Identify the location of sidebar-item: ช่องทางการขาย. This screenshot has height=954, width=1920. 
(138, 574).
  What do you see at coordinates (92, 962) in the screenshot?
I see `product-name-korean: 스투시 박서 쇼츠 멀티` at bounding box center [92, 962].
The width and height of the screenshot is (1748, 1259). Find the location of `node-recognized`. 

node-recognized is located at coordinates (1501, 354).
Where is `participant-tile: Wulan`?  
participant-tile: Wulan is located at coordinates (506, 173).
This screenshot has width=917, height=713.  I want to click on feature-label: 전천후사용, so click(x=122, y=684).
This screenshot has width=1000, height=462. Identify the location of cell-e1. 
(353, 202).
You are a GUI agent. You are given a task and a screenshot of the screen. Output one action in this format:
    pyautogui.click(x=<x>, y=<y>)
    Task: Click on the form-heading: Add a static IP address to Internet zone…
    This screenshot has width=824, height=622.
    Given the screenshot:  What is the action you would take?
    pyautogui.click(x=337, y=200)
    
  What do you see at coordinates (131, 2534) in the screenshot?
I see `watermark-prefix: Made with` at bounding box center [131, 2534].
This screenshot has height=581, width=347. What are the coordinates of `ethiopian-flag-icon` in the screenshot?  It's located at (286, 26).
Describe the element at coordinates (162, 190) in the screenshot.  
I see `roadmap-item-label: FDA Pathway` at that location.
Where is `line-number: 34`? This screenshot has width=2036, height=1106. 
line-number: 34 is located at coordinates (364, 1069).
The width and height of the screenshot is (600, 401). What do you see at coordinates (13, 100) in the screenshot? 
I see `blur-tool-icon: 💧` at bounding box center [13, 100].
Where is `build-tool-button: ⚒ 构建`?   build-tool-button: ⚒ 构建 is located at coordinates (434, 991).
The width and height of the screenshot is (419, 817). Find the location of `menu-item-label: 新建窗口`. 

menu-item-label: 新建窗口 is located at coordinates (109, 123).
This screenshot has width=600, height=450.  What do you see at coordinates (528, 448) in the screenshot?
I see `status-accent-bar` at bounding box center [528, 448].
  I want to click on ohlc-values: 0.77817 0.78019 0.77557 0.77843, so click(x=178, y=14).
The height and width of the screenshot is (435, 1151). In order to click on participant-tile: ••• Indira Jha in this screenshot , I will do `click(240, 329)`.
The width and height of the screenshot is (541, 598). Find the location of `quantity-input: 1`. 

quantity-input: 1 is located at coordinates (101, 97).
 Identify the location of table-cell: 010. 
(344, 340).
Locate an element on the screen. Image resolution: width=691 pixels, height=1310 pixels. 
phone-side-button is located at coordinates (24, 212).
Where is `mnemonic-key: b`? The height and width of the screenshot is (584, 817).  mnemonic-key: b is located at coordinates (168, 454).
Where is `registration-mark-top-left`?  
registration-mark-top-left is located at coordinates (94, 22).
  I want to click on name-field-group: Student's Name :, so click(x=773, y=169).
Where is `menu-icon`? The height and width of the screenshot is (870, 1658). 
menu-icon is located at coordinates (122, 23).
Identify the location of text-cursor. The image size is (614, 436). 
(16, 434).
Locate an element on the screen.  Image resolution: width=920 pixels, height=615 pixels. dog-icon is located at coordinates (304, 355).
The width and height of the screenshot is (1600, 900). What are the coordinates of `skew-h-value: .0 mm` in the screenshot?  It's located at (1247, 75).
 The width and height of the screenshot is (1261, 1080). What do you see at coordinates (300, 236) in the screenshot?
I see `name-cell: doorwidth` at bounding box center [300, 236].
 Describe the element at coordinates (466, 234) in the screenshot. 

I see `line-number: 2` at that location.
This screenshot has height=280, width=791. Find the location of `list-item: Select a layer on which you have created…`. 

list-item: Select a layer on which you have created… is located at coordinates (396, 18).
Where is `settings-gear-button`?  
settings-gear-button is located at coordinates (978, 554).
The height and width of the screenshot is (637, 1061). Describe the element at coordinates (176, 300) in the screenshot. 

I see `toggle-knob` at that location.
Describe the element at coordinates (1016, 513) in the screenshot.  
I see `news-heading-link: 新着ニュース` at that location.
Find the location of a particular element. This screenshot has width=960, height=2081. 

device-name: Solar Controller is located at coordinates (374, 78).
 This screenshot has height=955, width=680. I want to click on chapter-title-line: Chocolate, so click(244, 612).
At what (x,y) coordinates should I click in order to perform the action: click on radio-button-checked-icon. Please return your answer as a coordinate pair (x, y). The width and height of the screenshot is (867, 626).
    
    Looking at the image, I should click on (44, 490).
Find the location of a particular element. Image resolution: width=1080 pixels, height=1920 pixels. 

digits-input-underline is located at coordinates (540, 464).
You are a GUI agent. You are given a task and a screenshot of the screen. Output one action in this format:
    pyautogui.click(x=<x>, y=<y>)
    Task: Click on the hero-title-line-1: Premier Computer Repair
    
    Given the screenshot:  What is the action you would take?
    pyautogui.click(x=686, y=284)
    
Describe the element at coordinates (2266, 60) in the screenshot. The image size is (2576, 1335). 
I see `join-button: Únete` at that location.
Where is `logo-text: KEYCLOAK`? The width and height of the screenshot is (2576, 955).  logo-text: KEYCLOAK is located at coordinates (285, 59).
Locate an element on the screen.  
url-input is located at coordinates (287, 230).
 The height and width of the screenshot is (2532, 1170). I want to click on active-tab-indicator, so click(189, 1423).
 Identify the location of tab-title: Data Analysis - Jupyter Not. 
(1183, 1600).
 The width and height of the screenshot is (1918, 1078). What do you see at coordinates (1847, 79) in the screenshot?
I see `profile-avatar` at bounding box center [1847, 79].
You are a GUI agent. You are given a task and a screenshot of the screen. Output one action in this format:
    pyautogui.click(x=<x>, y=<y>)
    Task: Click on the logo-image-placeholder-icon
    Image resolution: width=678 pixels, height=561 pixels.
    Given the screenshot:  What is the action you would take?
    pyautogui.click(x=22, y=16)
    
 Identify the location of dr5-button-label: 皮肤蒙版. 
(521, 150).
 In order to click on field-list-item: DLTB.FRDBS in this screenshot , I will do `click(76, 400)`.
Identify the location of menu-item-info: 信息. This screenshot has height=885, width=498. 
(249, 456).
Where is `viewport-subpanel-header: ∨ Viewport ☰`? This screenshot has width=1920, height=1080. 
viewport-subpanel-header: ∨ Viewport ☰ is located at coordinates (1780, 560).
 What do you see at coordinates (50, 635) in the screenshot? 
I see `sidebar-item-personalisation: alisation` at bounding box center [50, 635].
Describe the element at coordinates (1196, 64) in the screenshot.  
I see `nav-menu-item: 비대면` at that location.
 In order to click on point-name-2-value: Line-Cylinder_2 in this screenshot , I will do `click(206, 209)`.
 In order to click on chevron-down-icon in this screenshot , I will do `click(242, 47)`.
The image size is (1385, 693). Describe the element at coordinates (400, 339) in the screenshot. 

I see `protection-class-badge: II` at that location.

:::

Reproduce the lines above character for character, covering every one of the records from start to finish.

_OUTPUT:_
Identify the location of sidebar-item: ช่องทางการขาย. This screenshot has height=954, width=1920. 
(138, 574).
  What do you see at coordinates (92, 962) in the screenshot?
I see `product-name-korean: 스투시 박서 쇼츠 멀티` at bounding box center [92, 962].
The width and height of the screenshot is (1748, 1259). Find the location of `node-recognized`. 

node-recognized is located at coordinates (1501, 354).
Where is `participant-tile: Wulan`?  
participant-tile: Wulan is located at coordinates (506, 173).
This screenshot has width=917, height=713.  I want to click on feature-label: 전천후사용, so click(x=122, y=684).
This screenshot has width=1000, height=462. Identify the location of cell-e1. 
(353, 202).
You are a GUI agent. You are given a task and a screenshot of the screen. Output one action in this format:
    pyautogui.click(x=<x>, y=<y>)
    Task: Click on the form-heading: Add a static IP address to Internet zone…
    This screenshot has width=824, height=622.
    Given the screenshot:  What is the action you would take?
    pyautogui.click(x=337, y=200)
    
  What do you see at coordinates (131, 2534) in the screenshot?
I see `watermark-prefix: Made with` at bounding box center [131, 2534].
This screenshot has height=581, width=347. What are the coordinates of `ethiopian-flag-icon` in the screenshot?  It's located at (286, 26).
Describe the element at coordinates (162, 190) in the screenshot.  
I see `roadmap-item-label: FDA Pathway` at that location.
Where is `line-number: 34`? This screenshot has width=2036, height=1106. 
line-number: 34 is located at coordinates (364, 1069).
The width and height of the screenshot is (600, 401). What do you see at coordinates (13, 100) in the screenshot? 
I see `blur-tool-icon: 💧` at bounding box center [13, 100].
Where is `build-tool-button: ⚒ 构建`?   build-tool-button: ⚒ 构建 is located at coordinates (434, 991).
The width and height of the screenshot is (419, 817). Find the location of `menu-item-label: 新建窗口`. 

menu-item-label: 新建窗口 is located at coordinates (109, 123).
This screenshot has width=600, height=450.  What do you see at coordinates (528, 448) in the screenshot?
I see `status-accent-bar` at bounding box center [528, 448].
  I want to click on ohlc-values: 0.77817 0.78019 0.77557 0.77843, so click(x=178, y=14).
The height and width of the screenshot is (435, 1151). In order to click on participant-tile: ••• Indira Jha in this screenshot , I will do `click(240, 329)`.
The width and height of the screenshot is (541, 598). Find the location of `quantity-input: 1`. 

quantity-input: 1 is located at coordinates (101, 97).
 Identify the location of table-cell: 010. 
(344, 340).
Locate an element on the screen. Image resolution: width=691 pixels, height=1310 pixels. 
phone-side-button is located at coordinates (24, 212).
Where is `mnemonic-key: b`? The height and width of the screenshot is (584, 817).  mnemonic-key: b is located at coordinates (168, 454).
Where is `registration-mark-top-left`?  
registration-mark-top-left is located at coordinates (94, 22).
  I want to click on name-field-group: Student's Name :, so click(x=773, y=169).
Where is `menu-icon`? The height and width of the screenshot is (870, 1658). 
menu-icon is located at coordinates (122, 23).
Identify the location of text-cursor. The image size is (614, 436). 
(16, 434).
Locate an element on the screen.  Image resolution: width=920 pixels, height=615 pixels. dog-icon is located at coordinates (304, 355).
The width and height of the screenshot is (1600, 900). What are the coordinates of `skew-h-value: .0 mm` in the screenshot?  It's located at (1247, 75).
 The width and height of the screenshot is (1261, 1080). What do you see at coordinates (300, 236) in the screenshot?
I see `name-cell: doorwidth` at bounding box center [300, 236].
 Describe the element at coordinates (466, 234) in the screenshot. 

I see `line-number: 2` at that location.
This screenshot has height=280, width=791. Find the location of `list-item: Select a layer on which you have created…`. 

list-item: Select a layer on which you have created… is located at coordinates (396, 18).
Where is `settings-gear-button`?  
settings-gear-button is located at coordinates (978, 554).
The height and width of the screenshot is (637, 1061). Describe the element at coordinates (176, 300) in the screenshot. 

I see `toggle-knob` at that location.
Describe the element at coordinates (1016, 513) in the screenshot.  
I see `news-heading-link: 新着ニュース` at that location.
Find the location of a particular element. This screenshot has width=960, height=2081. 

device-name: Solar Controller is located at coordinates (374, 78).
 This screenshot has height=955, width=680. I want to click on chapter-title-line: Chocolate, so click(244, 612).
At what (x,y) coordinates should I click in order to perform the action: click on radio-button-checked-icon. Please return your answer as a coordinate pair (x, y). The width and height of the screenshot is (867, 626).
    
    Looking at the image, I should click on (44, 490).
Find the location of a particular element. Image resolution: width=1080 pixels, height=1920 pixels. 

digits-input-underline is located at coordinates (540, 464).
You are a GUI agent. You are given a task and a screenshot of the screen. Output one action in this format:
    pyautogui.click(x=<x>, y=<y>)
    Task: Click on the hero-title-line-1: Premier Computer Repair
    
    Given the screenshot:  What is the action you would take?
    pyautogui.click(x=686, y=284)
    
Describe the element at coordinates (2266, 60) in the screenshot. The image size is (2576, 1335). 
I see `join-button: Únete` at that location.
Where is `logo-text: KEYCLOAK`? The width and height of the screenshot is (2576, 955).  logo-text: KEYCLOAK is located at coordinates (285, 59).
Locate an element on the screen.  
url-input is located at coordinates (287, 230).
 The height and width of the screenshot is (2532, 1170). I want to click on active-tab-indicator, so click(189, 1423).
 Identify the location of tab-title: Data Analysis - Jupyter Not. 
(1183, 1600).
 The width and height of the screenshot is (1918, 1078). What do you see at coordinates (1847, 79) in the screenshot?
I see `profile-avatar` at bounding box center [1847, 79].
You are a GUI agent. You are given a task and a screenshot of the screen. Output one action in this format:
    pyautogui.click(x=<x>, y=<y>)
    Task: Click on the logo-image-placeholder-icon
    Image resolution: width=678 pixels, height=561 pixels.
    Given the screenshot:  What is the action you would take?
    pyautogui.click(x=22, y=16)
    
 Identify the location of dr5-button-label: 皮肤蒙版. 
(521, 150).
 In order to click on field-list-item: DLTB.FRDBS in this screenshot , I will do `click(76, 400)`.
Identify the location of menu-item-info: 信息. This screenshot has height=885, width=498. 
(249, 456).
Where is `viewport-subpanel-header: ∨ Viewport ☰`? This screenshot has width=1920, height=1080. 
viewport-subpanel-header: ∨ Viewport ☰ is located at coordinates (1780, 560).
 What do you see at coordinates (50, 635) in the screenshot? 
I see `sidebar-item-personalisation: alisation` at bounding box center [50, 635].
Describe the element at coordinates (1196, 64) in the screenshot.  
I see `nav-menu-item: 비대면` at that location.
 In order to click on point-name-2-value: Line-Cylinder_2 in this screenshot , I will do `click(206, 209)`.
 In order to click on chevron-down-icon in this screenshot , I will do `click(242, 47)`.
The image size is (1385, 693). Describe the element at coordinates (400, 339) in the screenshot. 

I see `protection-class-badge: II` at that location.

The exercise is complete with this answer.